Written problem:
Return every line of the material below that contains the string "resolution". Case counts.

Dataset extract:
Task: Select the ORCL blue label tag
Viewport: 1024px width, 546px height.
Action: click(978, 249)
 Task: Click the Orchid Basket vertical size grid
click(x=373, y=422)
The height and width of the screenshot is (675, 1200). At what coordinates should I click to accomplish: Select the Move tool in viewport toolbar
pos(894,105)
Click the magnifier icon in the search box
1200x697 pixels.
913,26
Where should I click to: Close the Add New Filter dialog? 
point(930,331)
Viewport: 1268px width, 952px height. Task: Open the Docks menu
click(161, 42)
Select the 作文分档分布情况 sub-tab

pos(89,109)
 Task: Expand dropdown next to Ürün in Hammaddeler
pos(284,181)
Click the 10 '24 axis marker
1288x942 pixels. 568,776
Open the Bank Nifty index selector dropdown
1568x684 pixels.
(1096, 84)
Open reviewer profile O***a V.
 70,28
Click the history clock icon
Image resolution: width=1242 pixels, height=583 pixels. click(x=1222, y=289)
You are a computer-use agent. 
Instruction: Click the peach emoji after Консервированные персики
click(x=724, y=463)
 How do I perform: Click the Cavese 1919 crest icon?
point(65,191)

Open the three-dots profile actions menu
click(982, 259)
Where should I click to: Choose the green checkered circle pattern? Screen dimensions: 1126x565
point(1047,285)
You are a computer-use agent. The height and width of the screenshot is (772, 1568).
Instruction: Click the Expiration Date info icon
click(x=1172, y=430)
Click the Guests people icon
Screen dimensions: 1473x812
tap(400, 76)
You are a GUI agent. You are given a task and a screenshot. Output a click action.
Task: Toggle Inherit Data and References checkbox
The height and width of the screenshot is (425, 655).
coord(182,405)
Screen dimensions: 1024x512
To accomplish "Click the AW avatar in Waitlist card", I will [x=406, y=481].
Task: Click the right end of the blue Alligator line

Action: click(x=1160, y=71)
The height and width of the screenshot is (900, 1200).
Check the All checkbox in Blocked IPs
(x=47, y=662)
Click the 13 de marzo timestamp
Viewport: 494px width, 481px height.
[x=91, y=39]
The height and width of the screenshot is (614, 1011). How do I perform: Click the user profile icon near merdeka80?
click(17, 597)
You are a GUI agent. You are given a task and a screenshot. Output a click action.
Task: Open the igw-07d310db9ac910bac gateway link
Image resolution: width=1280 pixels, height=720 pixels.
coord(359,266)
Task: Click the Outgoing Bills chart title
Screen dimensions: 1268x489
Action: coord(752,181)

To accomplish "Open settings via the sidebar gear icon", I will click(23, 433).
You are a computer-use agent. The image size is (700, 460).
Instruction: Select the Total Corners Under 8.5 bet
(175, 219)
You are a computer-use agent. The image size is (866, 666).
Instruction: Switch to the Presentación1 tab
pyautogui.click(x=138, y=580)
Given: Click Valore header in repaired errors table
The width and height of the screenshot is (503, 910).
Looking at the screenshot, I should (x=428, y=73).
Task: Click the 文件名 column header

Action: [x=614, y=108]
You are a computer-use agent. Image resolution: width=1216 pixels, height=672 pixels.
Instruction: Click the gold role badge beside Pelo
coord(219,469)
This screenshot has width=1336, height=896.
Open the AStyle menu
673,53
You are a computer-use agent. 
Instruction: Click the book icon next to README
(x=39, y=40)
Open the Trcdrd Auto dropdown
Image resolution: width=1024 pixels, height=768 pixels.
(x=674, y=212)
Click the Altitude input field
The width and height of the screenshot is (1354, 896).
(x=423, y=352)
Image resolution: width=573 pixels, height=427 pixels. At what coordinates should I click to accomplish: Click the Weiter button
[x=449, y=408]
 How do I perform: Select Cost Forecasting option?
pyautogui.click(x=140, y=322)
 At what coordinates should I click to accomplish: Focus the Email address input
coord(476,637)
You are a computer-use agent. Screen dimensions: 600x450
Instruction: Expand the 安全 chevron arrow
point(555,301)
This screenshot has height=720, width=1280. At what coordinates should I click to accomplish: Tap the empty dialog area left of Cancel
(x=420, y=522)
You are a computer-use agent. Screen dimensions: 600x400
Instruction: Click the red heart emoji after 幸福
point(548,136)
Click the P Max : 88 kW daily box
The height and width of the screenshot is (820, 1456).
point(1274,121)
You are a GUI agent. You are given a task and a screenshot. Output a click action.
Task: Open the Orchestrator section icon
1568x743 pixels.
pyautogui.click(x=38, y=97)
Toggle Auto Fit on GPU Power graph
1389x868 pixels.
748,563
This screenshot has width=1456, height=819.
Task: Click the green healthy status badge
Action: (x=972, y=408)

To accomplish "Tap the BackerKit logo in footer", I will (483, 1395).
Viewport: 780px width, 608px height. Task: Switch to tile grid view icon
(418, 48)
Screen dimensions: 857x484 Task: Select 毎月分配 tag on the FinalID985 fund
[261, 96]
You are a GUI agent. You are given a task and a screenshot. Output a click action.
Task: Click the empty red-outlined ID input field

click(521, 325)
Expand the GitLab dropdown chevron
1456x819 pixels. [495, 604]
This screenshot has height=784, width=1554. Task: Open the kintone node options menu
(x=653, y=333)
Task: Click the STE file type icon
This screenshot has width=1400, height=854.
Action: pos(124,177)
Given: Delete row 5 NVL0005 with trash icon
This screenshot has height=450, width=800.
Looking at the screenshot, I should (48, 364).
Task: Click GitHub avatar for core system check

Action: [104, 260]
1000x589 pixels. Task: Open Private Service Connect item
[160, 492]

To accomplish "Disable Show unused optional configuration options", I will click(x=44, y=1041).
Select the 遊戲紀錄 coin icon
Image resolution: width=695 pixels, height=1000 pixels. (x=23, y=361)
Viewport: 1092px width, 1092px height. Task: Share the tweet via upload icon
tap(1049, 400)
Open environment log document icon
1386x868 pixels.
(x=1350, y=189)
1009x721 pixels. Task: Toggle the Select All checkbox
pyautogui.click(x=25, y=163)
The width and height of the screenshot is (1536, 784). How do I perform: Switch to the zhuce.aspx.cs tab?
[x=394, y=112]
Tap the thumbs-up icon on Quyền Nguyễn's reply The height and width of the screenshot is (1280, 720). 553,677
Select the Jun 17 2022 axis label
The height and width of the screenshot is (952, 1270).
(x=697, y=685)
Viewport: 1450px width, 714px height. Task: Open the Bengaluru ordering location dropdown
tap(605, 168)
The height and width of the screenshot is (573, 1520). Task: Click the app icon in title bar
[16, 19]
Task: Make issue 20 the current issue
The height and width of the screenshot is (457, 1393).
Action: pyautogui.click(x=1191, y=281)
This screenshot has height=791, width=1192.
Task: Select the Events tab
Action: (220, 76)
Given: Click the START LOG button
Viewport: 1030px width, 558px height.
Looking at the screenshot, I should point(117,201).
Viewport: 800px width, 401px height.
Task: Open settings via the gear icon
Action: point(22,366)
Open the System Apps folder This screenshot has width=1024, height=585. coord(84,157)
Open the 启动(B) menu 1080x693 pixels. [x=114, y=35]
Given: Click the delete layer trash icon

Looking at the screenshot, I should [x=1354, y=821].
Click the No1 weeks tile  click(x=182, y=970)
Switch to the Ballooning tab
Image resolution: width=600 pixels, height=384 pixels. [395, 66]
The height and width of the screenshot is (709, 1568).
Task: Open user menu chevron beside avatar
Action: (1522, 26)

Final result:
Image resolution: width=1242 pixels, height=583 pixels. click(x=1222, y=289)
Image resolution: width=1280 pixels, height=720 pixels.
You are a computer-use agent. Image resolution: width=1216 pixels, height=672 pixels.
Image resolution: width=1024 pixels, height=768 pixels.
Image resolution: width=573 pixels, height=427 pixels. At what coordinates should I click to accomplish: Click the Weiter button
Image resolution: width=695 pixels, height=1000 pixels. (x=23, y=361)
Image resolution: width=600 pixels, height=384 pixels. [395, 66]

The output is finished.